The fawning over Guillermo Del Toro by a lot of film fans has always baffled me. Maybe it is the fantasy tinged elements to his films that don’t sit that well with me, but, truth be told, prior to The Shape of Water my favourite film of his was the schlocky creature feature, Mimic. This latest from him is bound for Oscars glory and it very nearly converts me to being a fan.
Sally Hawkins is Eliza, a mute cleaner, working with her friend Zelda (Octavia Spencer) in some sort of underground government research facility in the early 1960s. When a strange aquatic creature is brought to the site, she forms a bond with it, and when the man in charge of security, Mr Strickland (Michael Shannon) plans to kill the creature she decides to break it out and take it home.
The first thing to say is that the movie looks and sounds incredible, thanks to the production design from Paul D. Austerberry, Dan Lustsen’s cinematography, and Alexandre Desplat’s lush romantic score. The world they create with Del Toro is stunning, capturing a particular time and place superbly. The decline of cinema and the increasing ubiquity of television, the burgeoning space-race, the increasing tensions between the US and the Soviet Union, and the undercurrent of intolerance are all touched on really well.

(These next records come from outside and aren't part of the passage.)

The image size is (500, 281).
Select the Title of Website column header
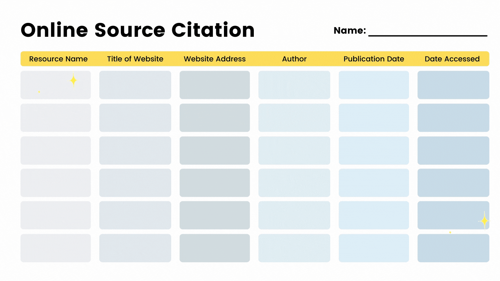[x=135, y=59]
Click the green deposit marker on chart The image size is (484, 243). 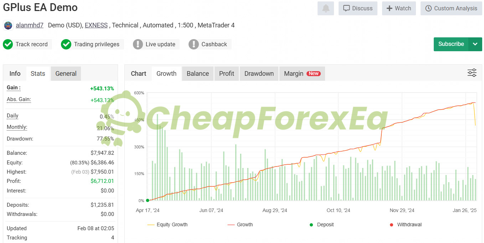coord(148,200)
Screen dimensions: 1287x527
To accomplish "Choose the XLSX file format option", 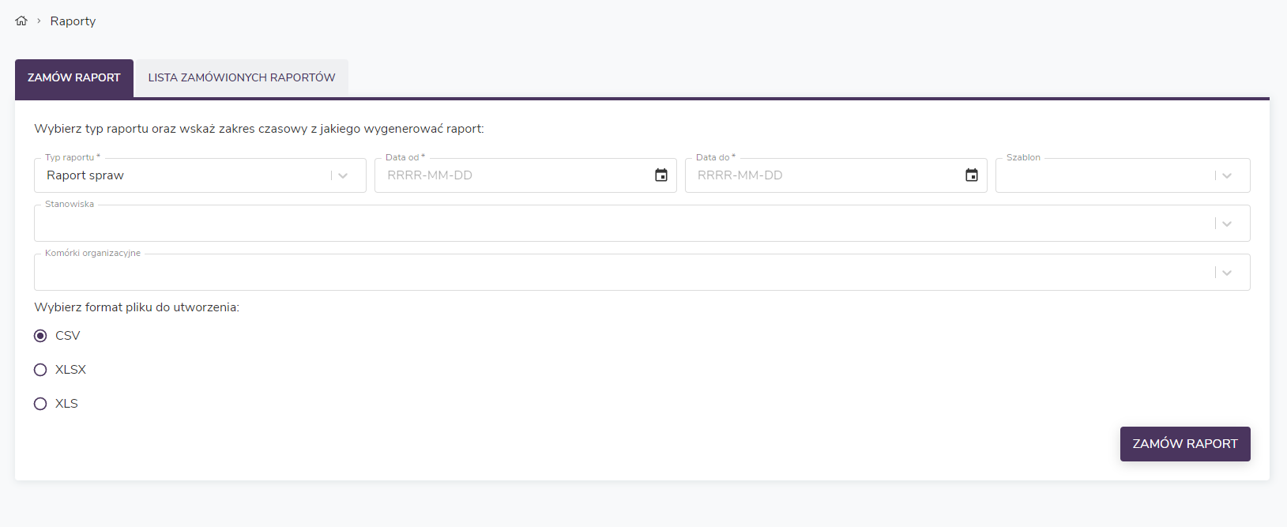I will click(x=40, y=370).
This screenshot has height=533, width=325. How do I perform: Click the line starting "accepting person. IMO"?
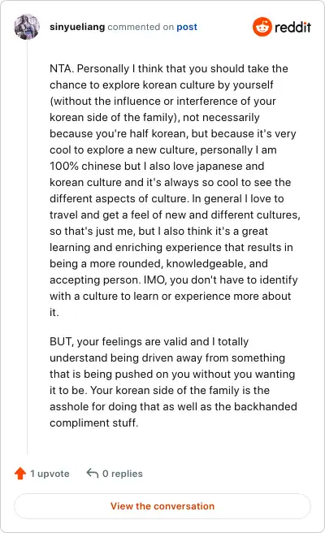pyautogui.click(x=173, y=280)
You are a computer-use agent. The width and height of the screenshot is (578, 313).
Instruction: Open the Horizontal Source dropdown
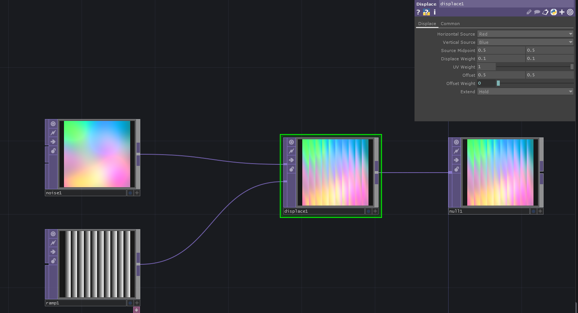(x=525, y=34)
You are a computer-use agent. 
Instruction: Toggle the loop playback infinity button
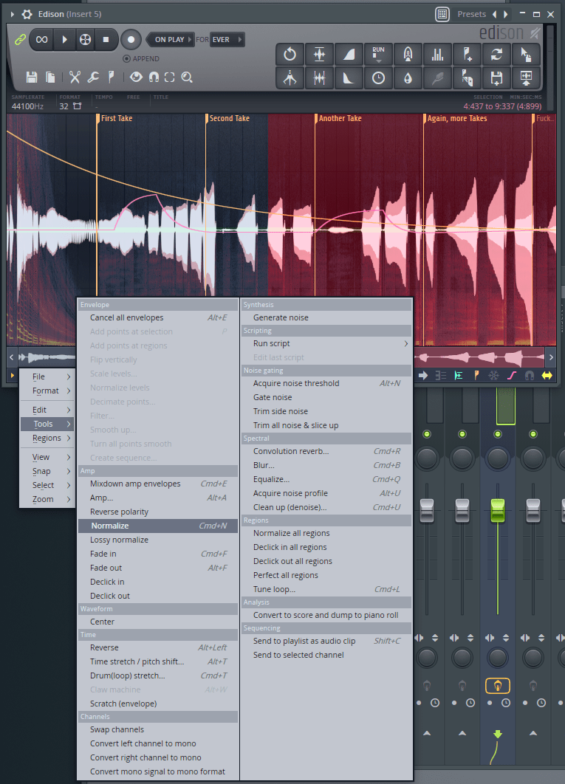click(x=42, y=40)
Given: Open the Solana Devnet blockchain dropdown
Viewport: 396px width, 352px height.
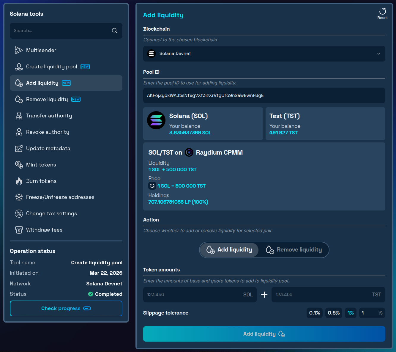Looking at the screenshot, I should [x=264, y=54].
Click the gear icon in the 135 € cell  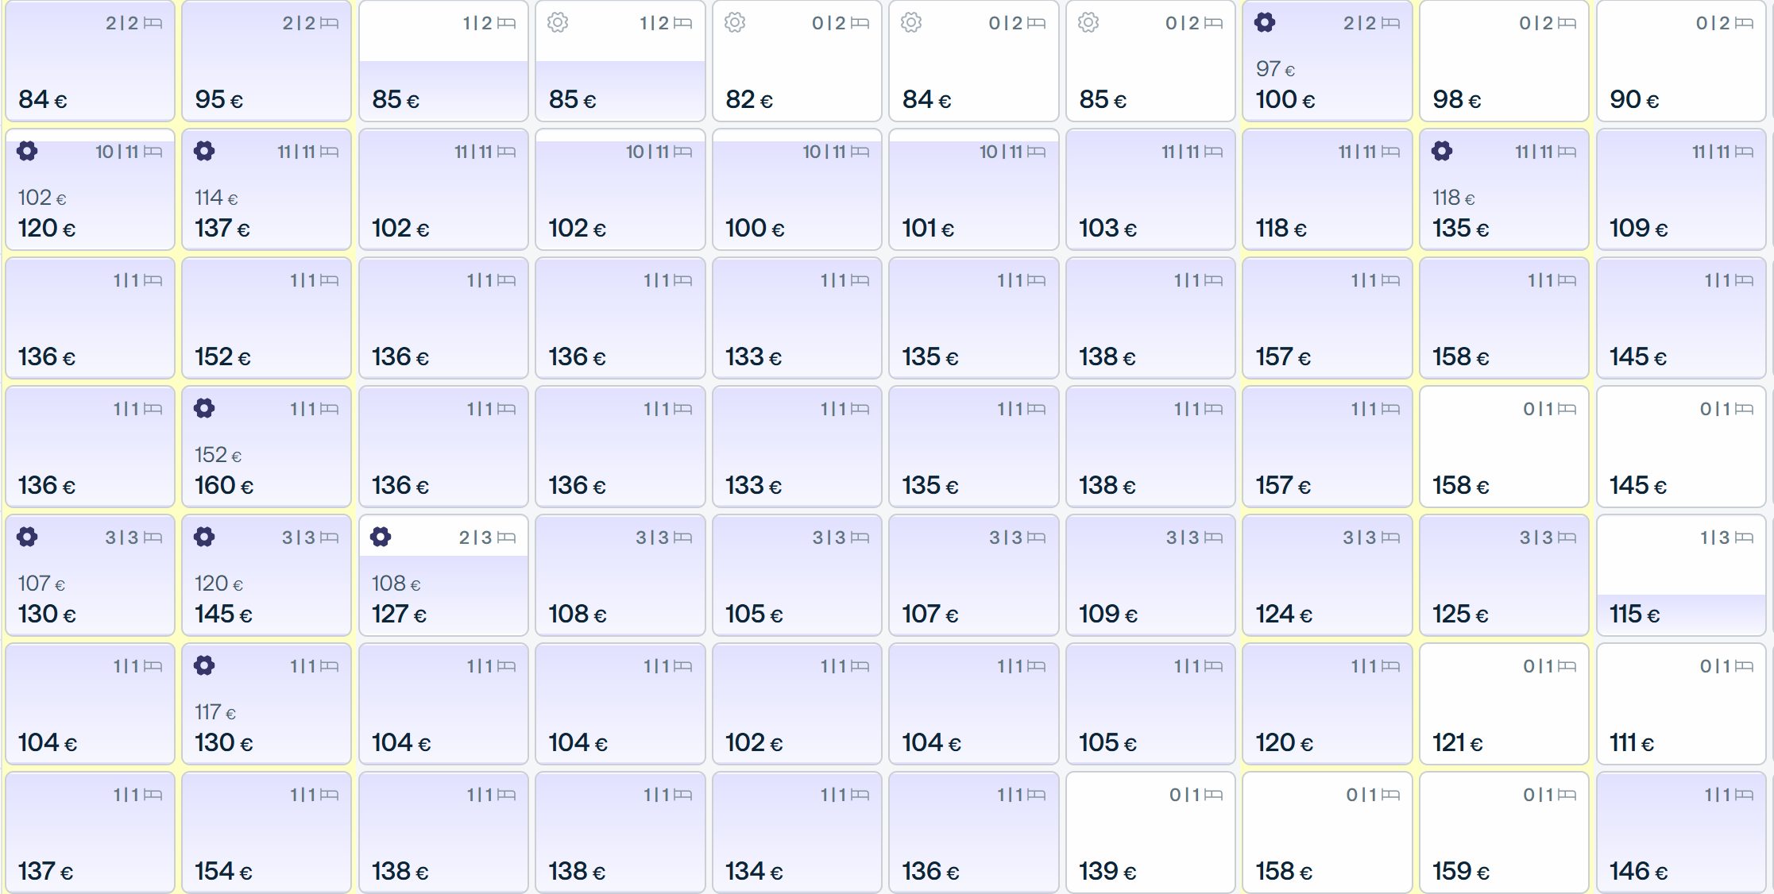[1442, 152]
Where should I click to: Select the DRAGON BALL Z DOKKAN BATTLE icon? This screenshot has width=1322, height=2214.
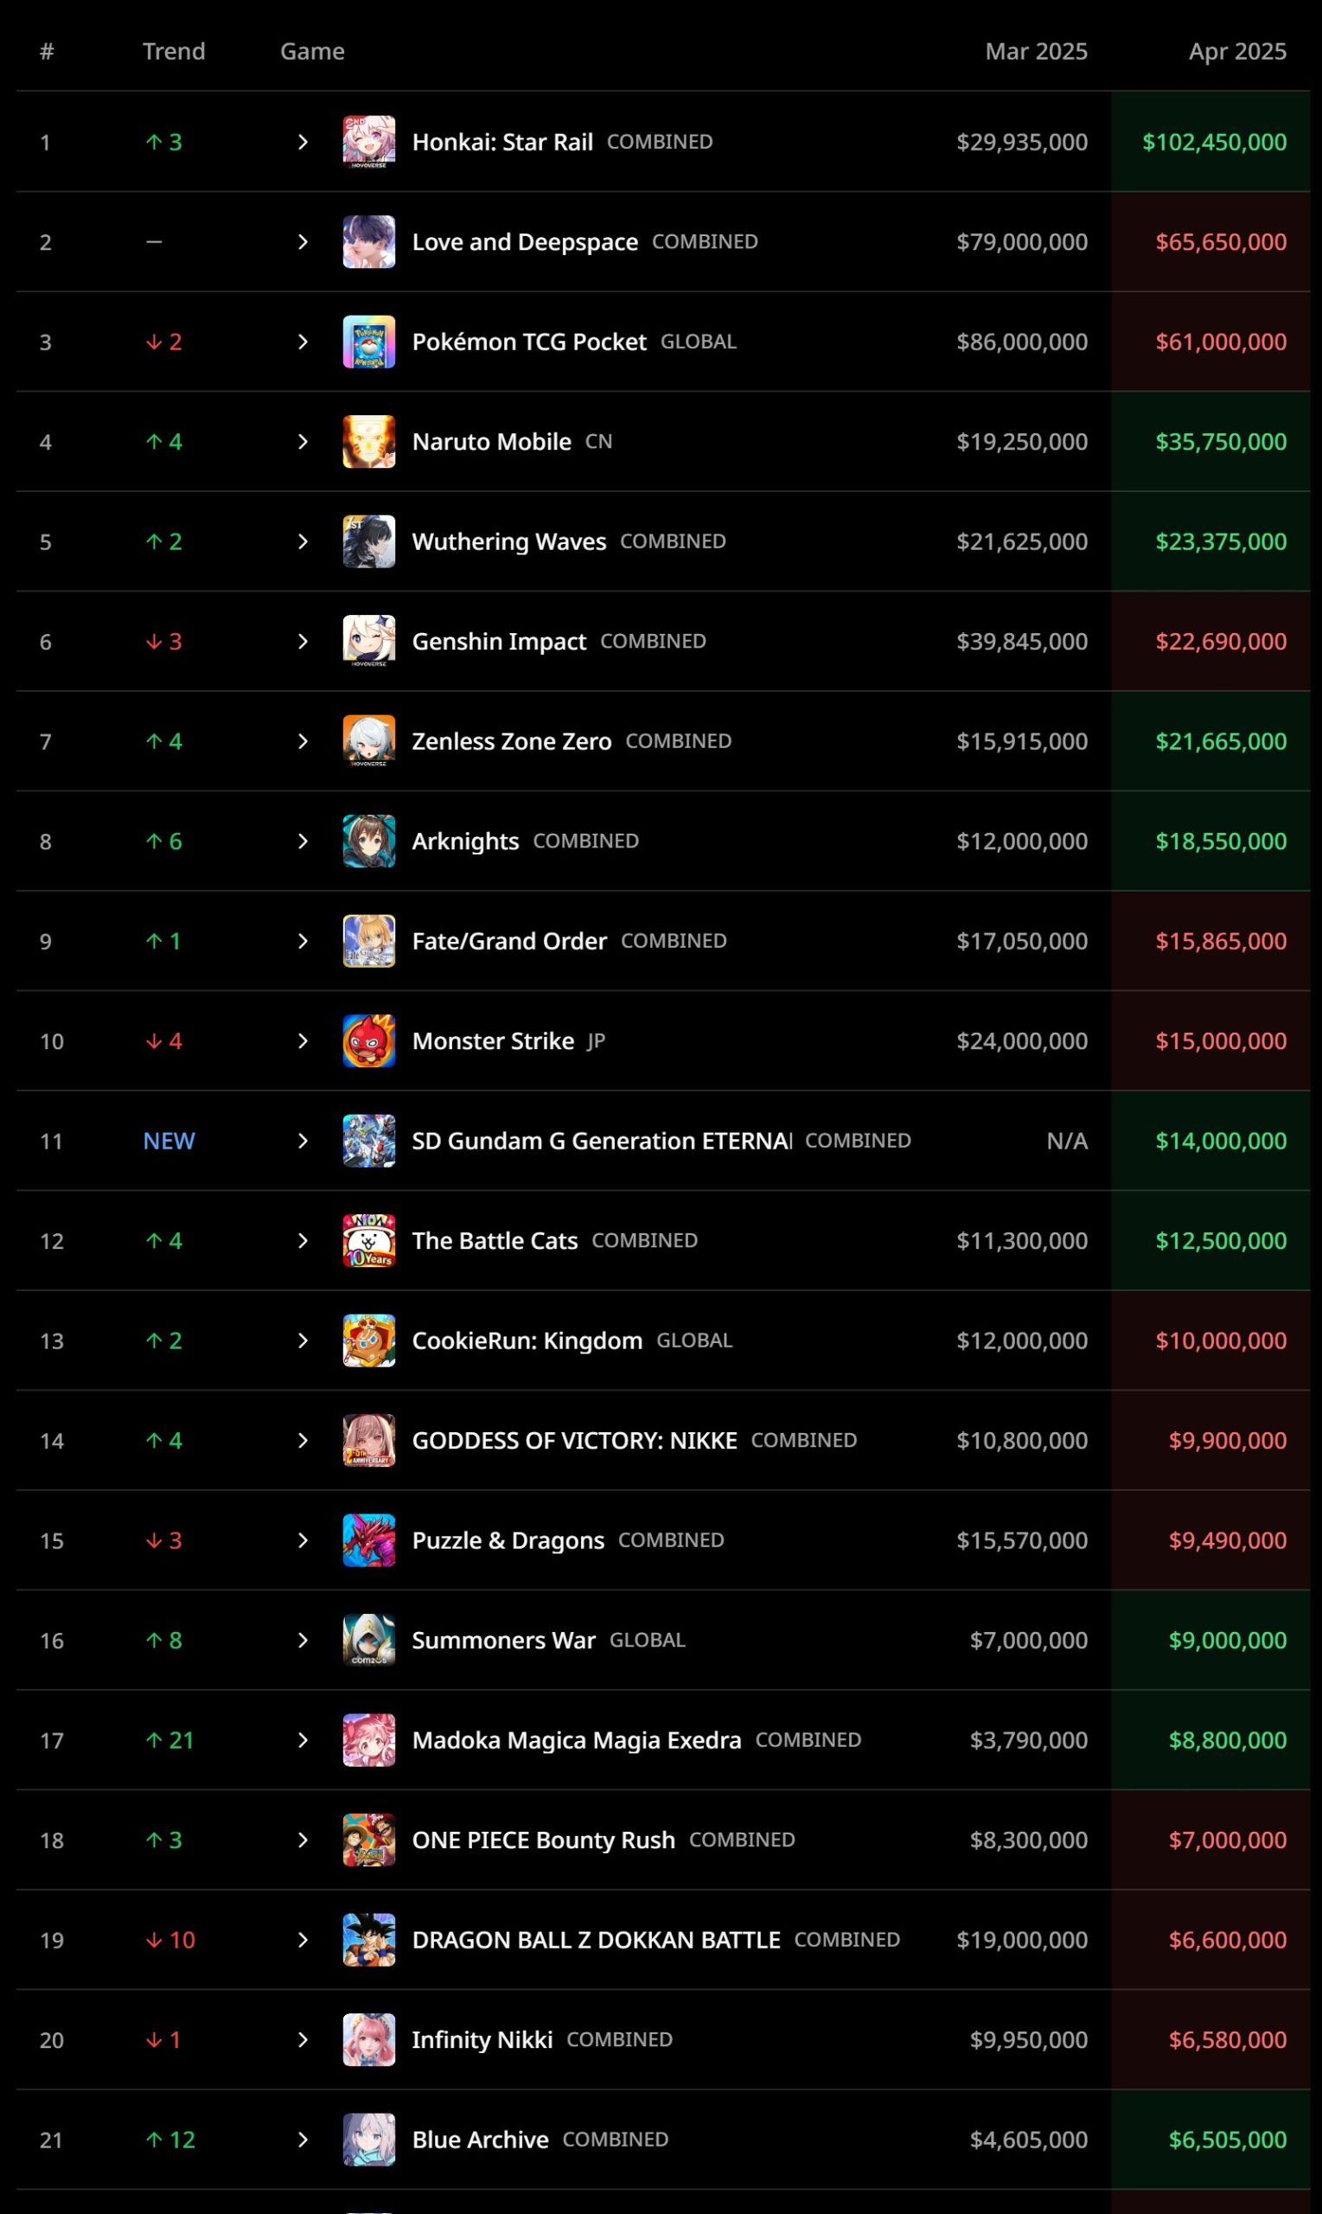(369, 1940)
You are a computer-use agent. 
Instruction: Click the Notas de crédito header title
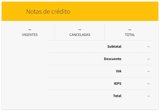pos(48,12)
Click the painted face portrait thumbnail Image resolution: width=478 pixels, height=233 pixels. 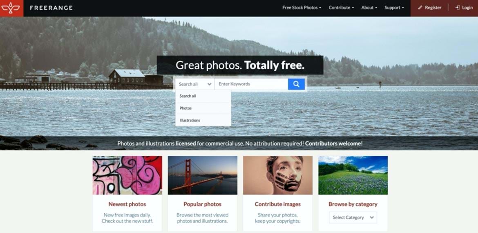point(278,175)
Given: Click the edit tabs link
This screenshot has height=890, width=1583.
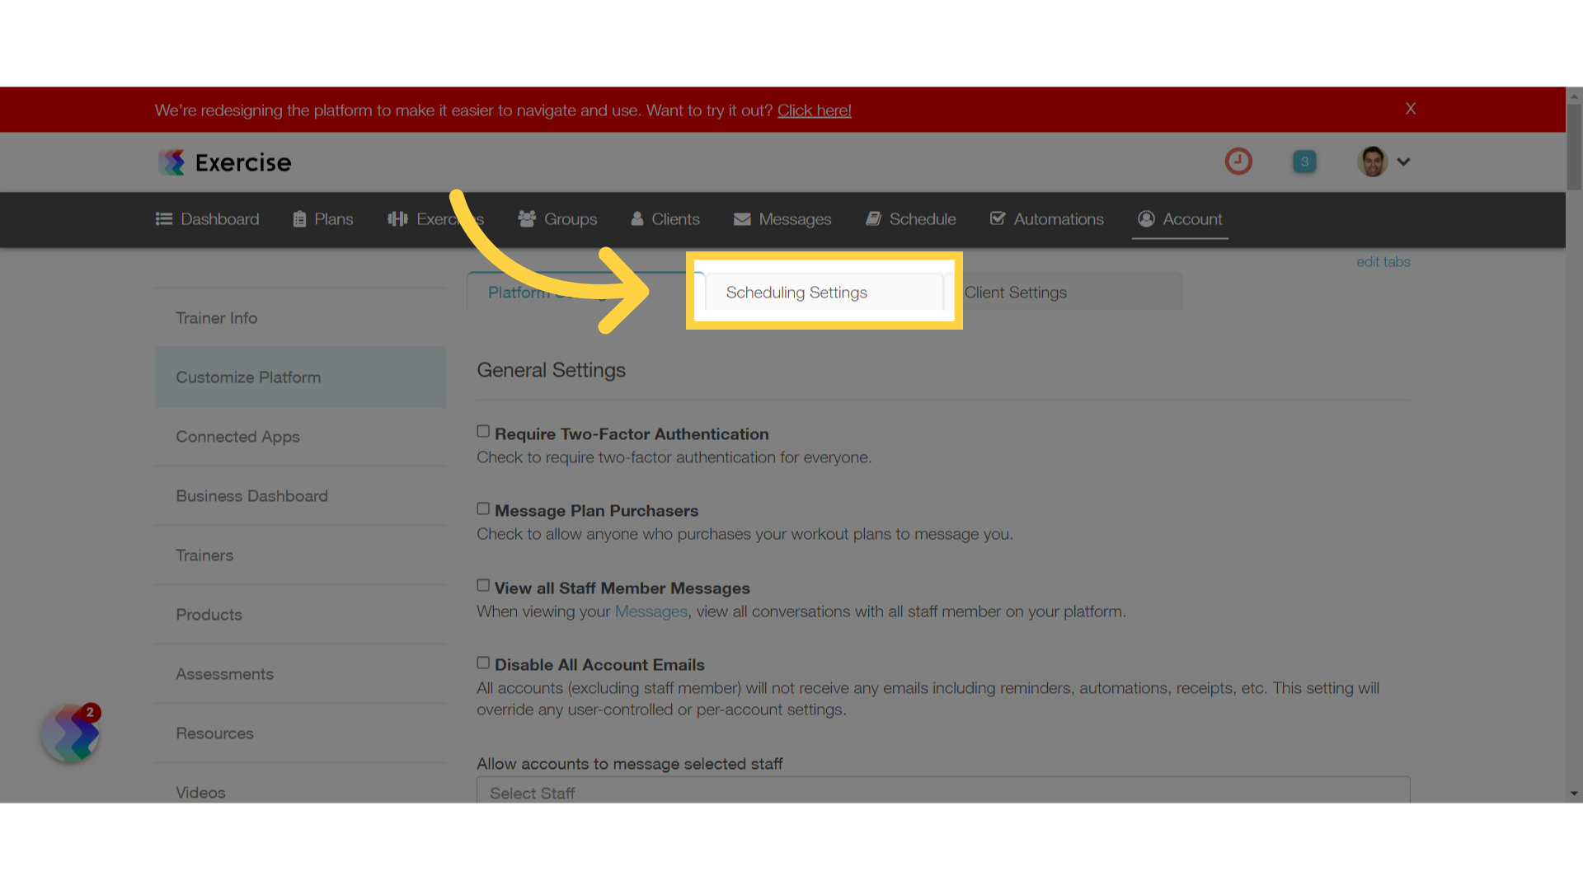Looking at the screenshot, I should coord(1384,260).
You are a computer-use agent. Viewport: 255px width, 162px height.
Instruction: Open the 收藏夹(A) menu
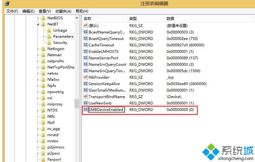(63, 11)
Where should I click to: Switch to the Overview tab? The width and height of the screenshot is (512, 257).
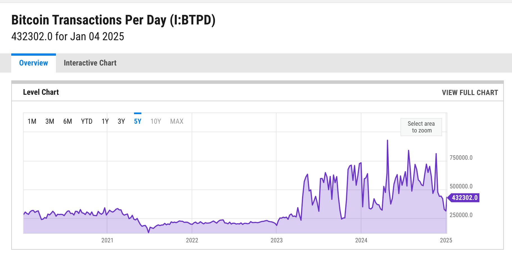tap(33, 63)
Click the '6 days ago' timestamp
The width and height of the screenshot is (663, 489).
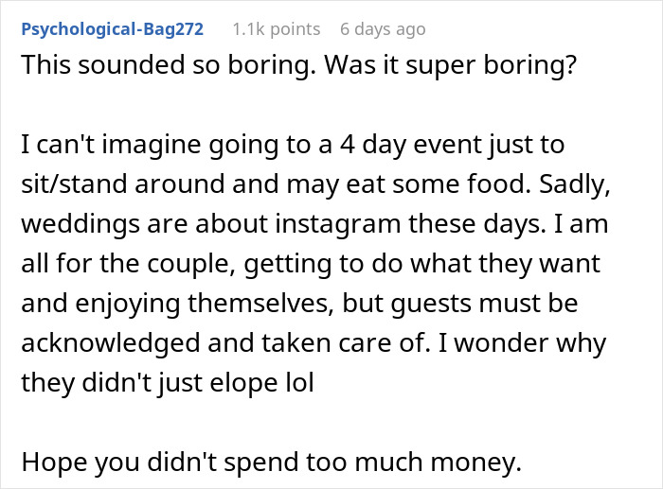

The story up-to-and-including the rescue of the creature is compelling, in turns dramatic, funny and tense. Hawkins is brilliant in her almost totally wordless performance with Spencer giving solid support. Richard Jenkins as her gay neighbour is also fantastic, and I, personally found their relationship more touching than the one that Eliza has with the amphibian man. Once he is ensconced in Eliza’s apartment, the film begins to flag.
Del Toro really begins to over-egg things, and I found it increasingly hard to suspend my disbelief and go with the story. Shannon’s villain had always been one dimensional, although fun to start with, and he becomes too over-the-top in his wickedness and relentless pursuit of the escapee as the film reaches its ending.
As a sumptuous plea for acceptance, whether that is for people of colour, different sexual orientations, people with disabilities, or even non-humans, this works incredibly well for the first two-thirds of the film. It fails, for me, to become the masterpiece some people are claiming because of the increasingly silly final act that culminates in a climax that lacks the tension it should have because of Del Toro’s narrative choices earlier.